Ignore “Hold”, “Length”, and “Ratchet”, these are expressiveness controls.
“Chance” determines the random chance that a note will play or not. In this case, the 16th notes on all the set beats will play.
The “pitch A” sets the primary pitch of the note to play, in scale degree offsets of the scale at the bottom. “Pitch B” sets an alternate note to play, and the “Probability A/B” control lets you bias towards either.
The numbers down the third column from the left sets the number of notes in the repeating pattern for each of these. In other words, the rows can loop in different spots from each other.
The dice icon next to it generates random values for the whole row. As all the pitches are in a given scale this can lead to cool outcomes, both tonally and rhythmically.
This is a pretty simple example of this kind of thing but pretty well illustrates what I was getting at - tools like this take the “cool sounding mistakes” thing and elevate it to a first class technique in production. It’s just a really neat thing for imaginative experimentation and it reminds me a lot of the early knob tweaking on old synths and sequencers that led to a lot of the early techno.
The tools are just so damn good now it’s kind of crazy. This thing costs $39 right now.
The democratization of music production has had both good and bad effects. On one hand, as I mentioned, there is more good music being made right now than at any point in history - it’s just crazy how much is easily available out there, and the tools getting better and cheaper can only be a good thing.
On the other hand, it has enabled a lot of hot garbage too, and sometimes that gets picked up by influencers and becomes popular.
So, the Signal/Noise ratio is off. While there is a vastly greater amount of Signal now, Noise has increased even faster
But there’s some high quality islands of good stuff to start searching from and branching out. Depending on genre you just need to locate them.
As far as big name producers go they are also still a thing, just less Quincy Jones-like AFAICT.
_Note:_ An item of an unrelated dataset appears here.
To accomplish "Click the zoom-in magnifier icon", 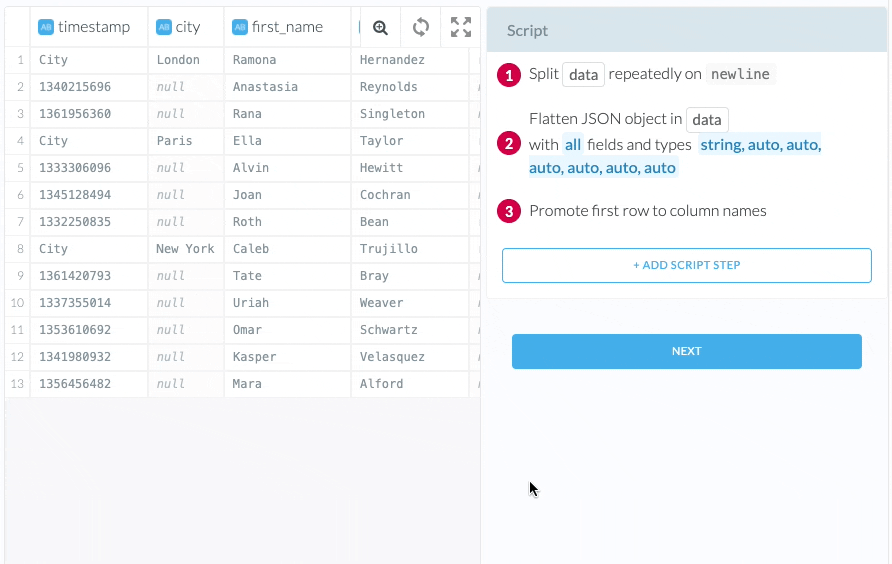I will click(380, 28).
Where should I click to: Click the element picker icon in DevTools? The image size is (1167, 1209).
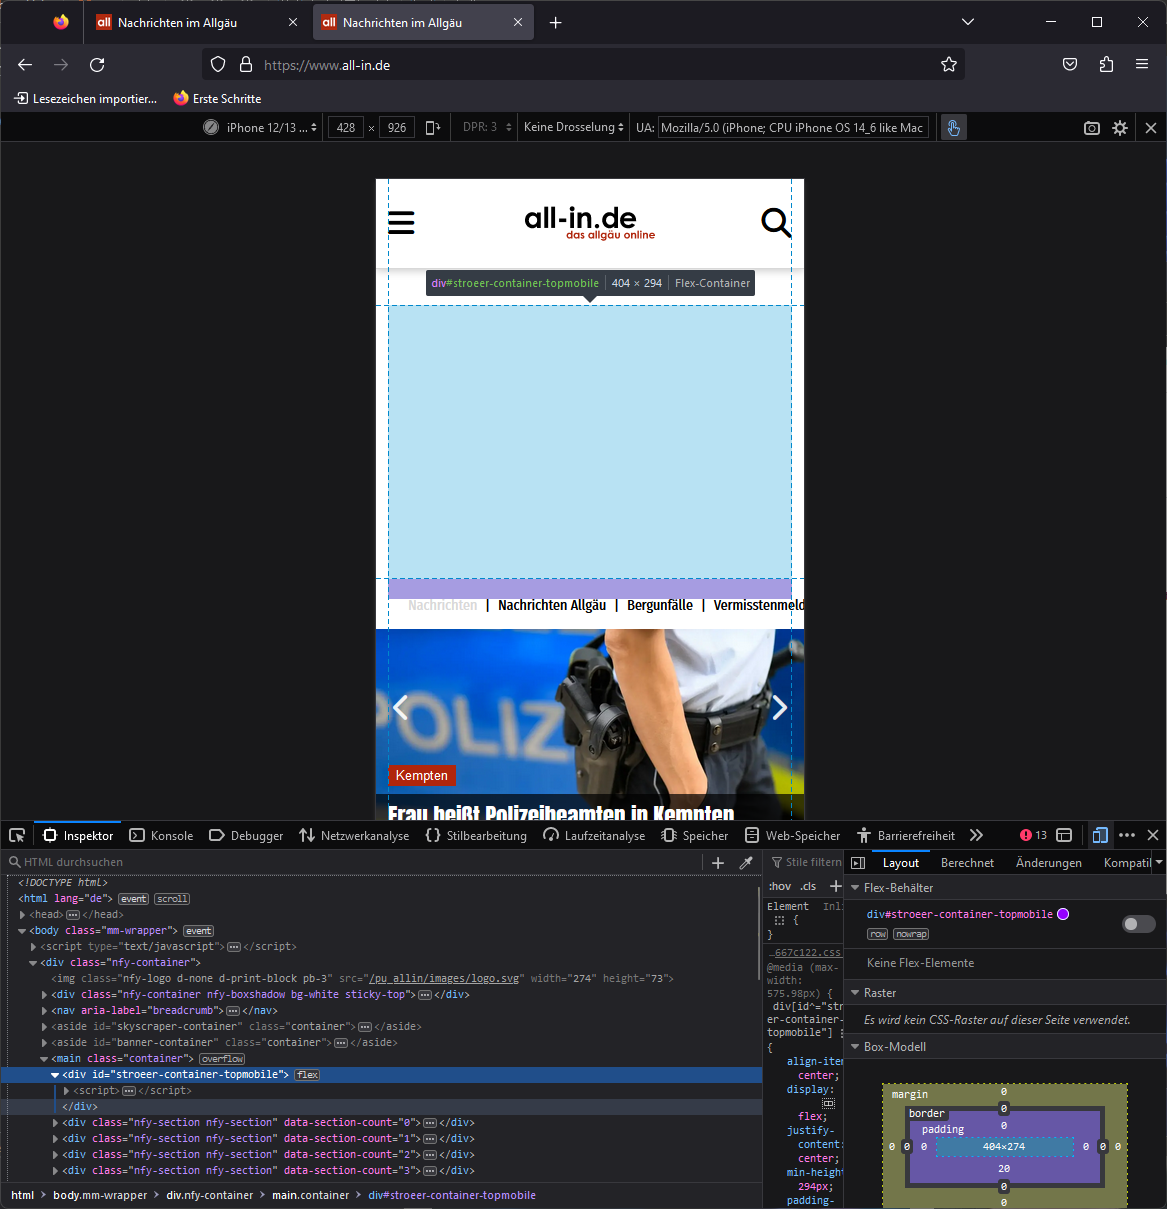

One thing that has happened is that top tier remixes and mixing is no longer a niche thing, but rather an easy thing for many to do now - the DAW is the perfect tool for this and so you’re seeing a ton of great mixing and production going on on Youtube and other places. These days, everyone can be Razormaid
I have Amazon Music and I watch YouTube for videos but the hours I can devote to listening to music are far more limited that they used to be. Nonetheless I’ll check out some of those you’ve suggested.